Circuit breaker fix (rebase‑safe)

- Implement a session‑local circuit breaker: track which logical actions you’ve already emitted in this session using an in‑memory set. This guard is not affected by rollback/replay, so it prevents re‑emitting across rebases.
- Avoid feedback loops: don’t use the same store state you’re writing as the primary trigger.

Example pattern (React)

```tsx
// Pseudocode – rebase‑safe circuit breaker for side‑effects
const circuitBreakerRef = useRef<Set<string>>(new Set())
const latest = useLatestItemFromStore() // derived read‑model state

React.useEffect(() => {
  if (!latest) return

  const key = latest.logicalId
  if (circuitBreakerRef.current.has(key)) return // session‑local guard (not rolled back)

  circuitBreakerRef.current.add(key) // open the breaker before emitting
  store.commit(events.someEvent({ id: deterministicIdFrom(latest), ... }))
}, [latest, store])
```

Checklist

- Use a deterministic id for the event when possible.
- Gate emission with a session‑local circuit breaker to avoid re‑emitting across rebases.
- Keep effect dependencies minimal; avoid depending on store state that you also update in the same effect.

Note on terminology

- “Circuit breaker” here refers to an app‑level guard that prevents repeated side‑effect emissions across rebases. It is distinct from the traditional network/service circuit‑breaker pattern (failure threshold/open/half‑open) but serves a similar purpose of preventing repeated work under specific conditions.

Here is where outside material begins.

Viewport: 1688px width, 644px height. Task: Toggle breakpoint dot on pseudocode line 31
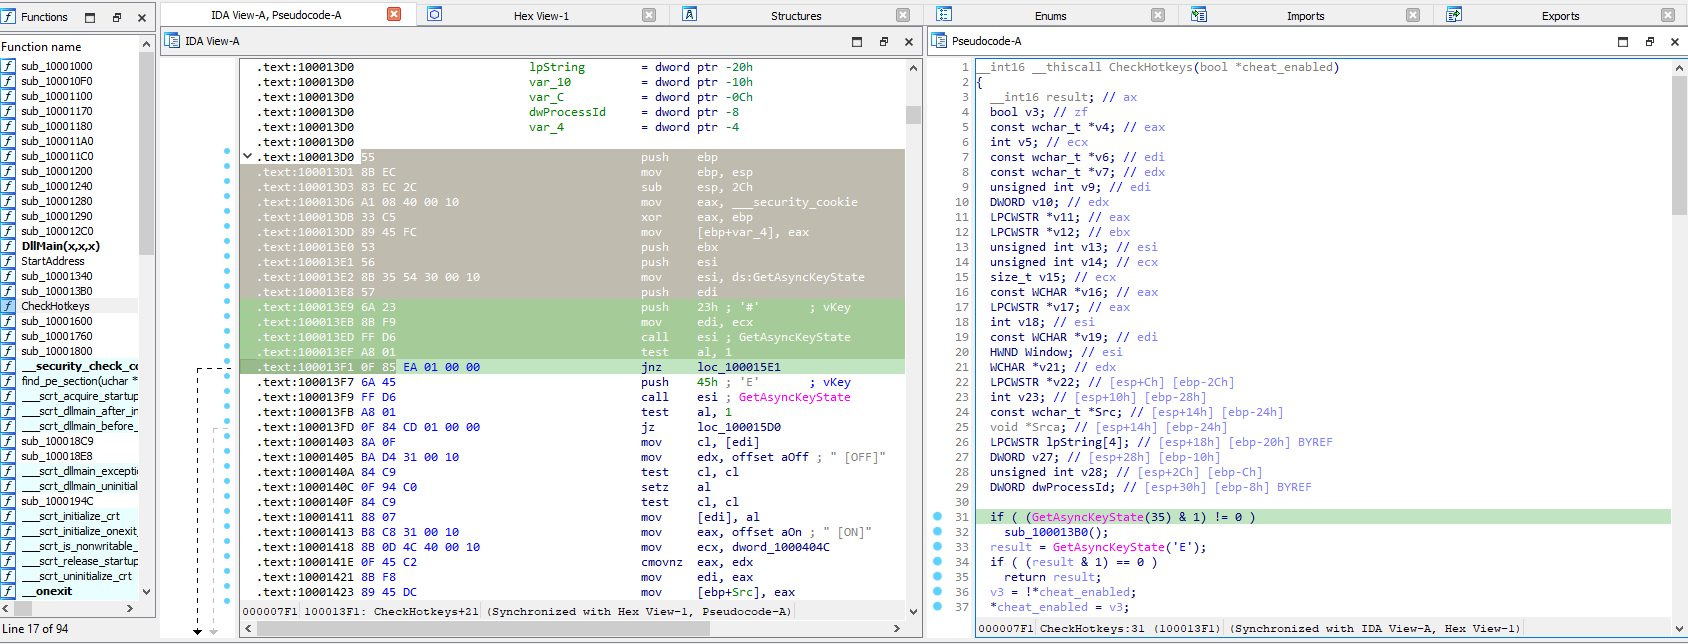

### Query doesn't update properly

If you notice the result of a `useQuery()` hook is not updating properly, you might be missing some dependencies in the query's hash.

For example, the following query:

```ts
// Don't do this
const query$ = store.useQuery(queryDb(tables.issues.query.where({ id: issueId }).first()))
//                                                              ^^^^^^^ missing in deps

// Do this instead
const query$ = store.useQuery(queryDb(tables.issues.query.where({ id: issueId }).first(), { deps: [issueId] }))
```

## `node_modules` related issues

### `Cannot execute an Effect versioned ...`

If you're seeing an error like `RuntimeException: Cannot execute an Effect versioned 3.10.13 with a Runtime of version 3.10.12`, you likely have multiple versions of `effect` installed in your project.

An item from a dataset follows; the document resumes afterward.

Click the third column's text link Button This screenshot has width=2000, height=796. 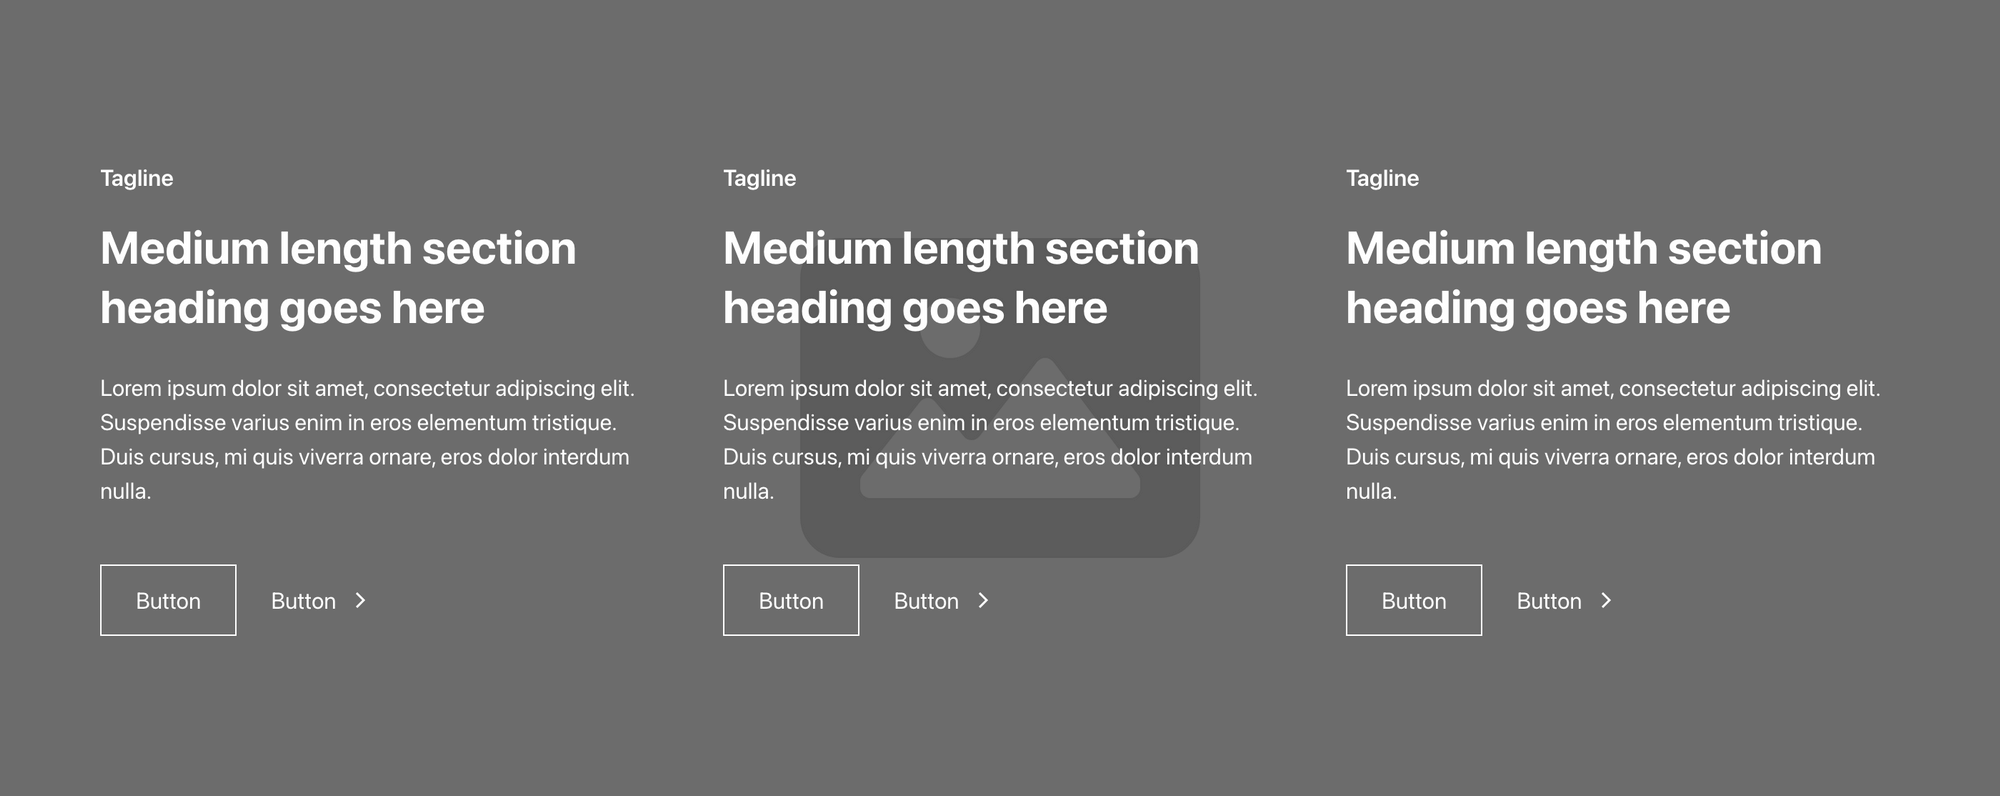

As a first step you can try deleting `node_modules` and running `pnpm install` again.

If the issue persists, you can try to add `"resolutions": { "effect": "3.15.2" }` or [`pnpm.overrides`](https://pnpm.io/package_json#pnpmoverrides) to your `package.json` to force the correct version of `effect` to be used.

## Package management

- Please make sure you only have a single version of any given package in your project (incl. LiveStore and other packages like `react`, etc). Having multiple versions of the same package can lead to all kinds of issues and should be avoided. This is particularly important when using LiveStore in a monorepo.